To understand how far behind the SFSO is in its recruitment strategy, consider the practices of other law enforcement agencies across California. For instance, the San Francisco Police Department (SFPD), Oakland Police Department, and Alameda County Sheriff’s Office have adopted more flexible and inclusive hiring practices. These agencies accept multiple written examination options, including the POST Entry-Level Law Enforcement Test Battery (PELLETB) and the National Testing Network (NTN) Frontline exams. Additionally, they recognize Basic Police Academy certifications and associate degrees as valid qualifications.

This flexibility allows these agencies to draw from a larger pool of applicants, including those who may have already passed the PELLETB exam or who have pursued higher education. By contrast, the SFSO’s exclusive reliance on the NTN exam as the sole written examination option unnecessarily narrows our applicant pool. We are effectively telling qualified candidates that they need to jump through additional hoops just to be considered for a position, while other agencies are offering a more straightforward and accessible path to employment.

Missed Opportunities: The Consequences of Inaction

The consequences of these missed opportunities are severe. Every unfilled position increases the burden on our current deputies, who are already stretched thin. This not only affects their morale but also their safety and effectiveness in carrying out their duties. Furthermore, the public’s safety is at risk when we do not have enough deputies to adequately patrol our streets, manage our jails, and provide necessary services to the community.

In his public and internal communications, Sheriff Miyamoto has expressed support for eliminating Step 1 pay for certain positions, acknowledging the need to make the SFSO more competitive. However, words without action are meaningless. The Sheriff has yet to implement the necessary changes to take advantage of the budget that already exists and the authority he possesses.

A Call to Action: What Needs to Be Done

It’s time for the SFSO to stop lagging behind and start leading. The funding is there. The authority is there.

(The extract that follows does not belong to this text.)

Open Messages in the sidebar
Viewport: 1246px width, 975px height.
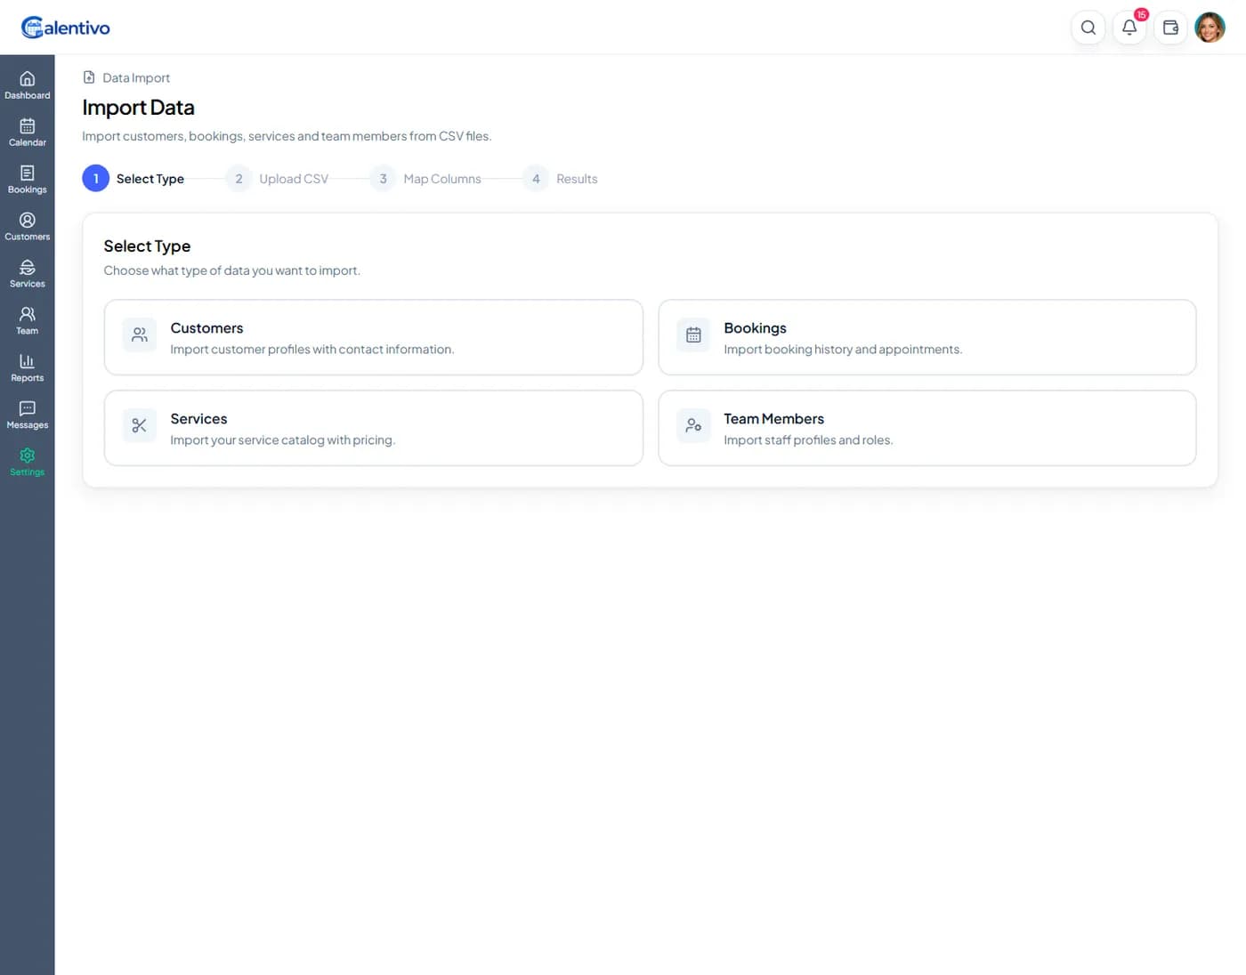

What’s missing is the will to act. Sheriff Miyamoto must use the resources at his disposal to hire new deputies at competitive rates, starting at Step 2 or higher. Additionally, the SFSO should align its hiring practices with those of other forward-thinking agencies by offering multiple written examination options and recognizing academy certifications and degrees.

The stakes are too high for inaction. The safety of our community, the well-being of our deputies, and the effectiveness of our law enforcement efforts depend on a fully staffed and motivated force. The time for change is now.

The SFSO’s leadership needs to recognize the urgency of our recruitment challenges and take immediate, decisive action. The tools and resources are available—it’s time to use them effectively. By doing so, we can ensure that the San Francisco Sheriff’s Office not only meets the current demands but also sets the standard for law enforcement recruitment and retention in California.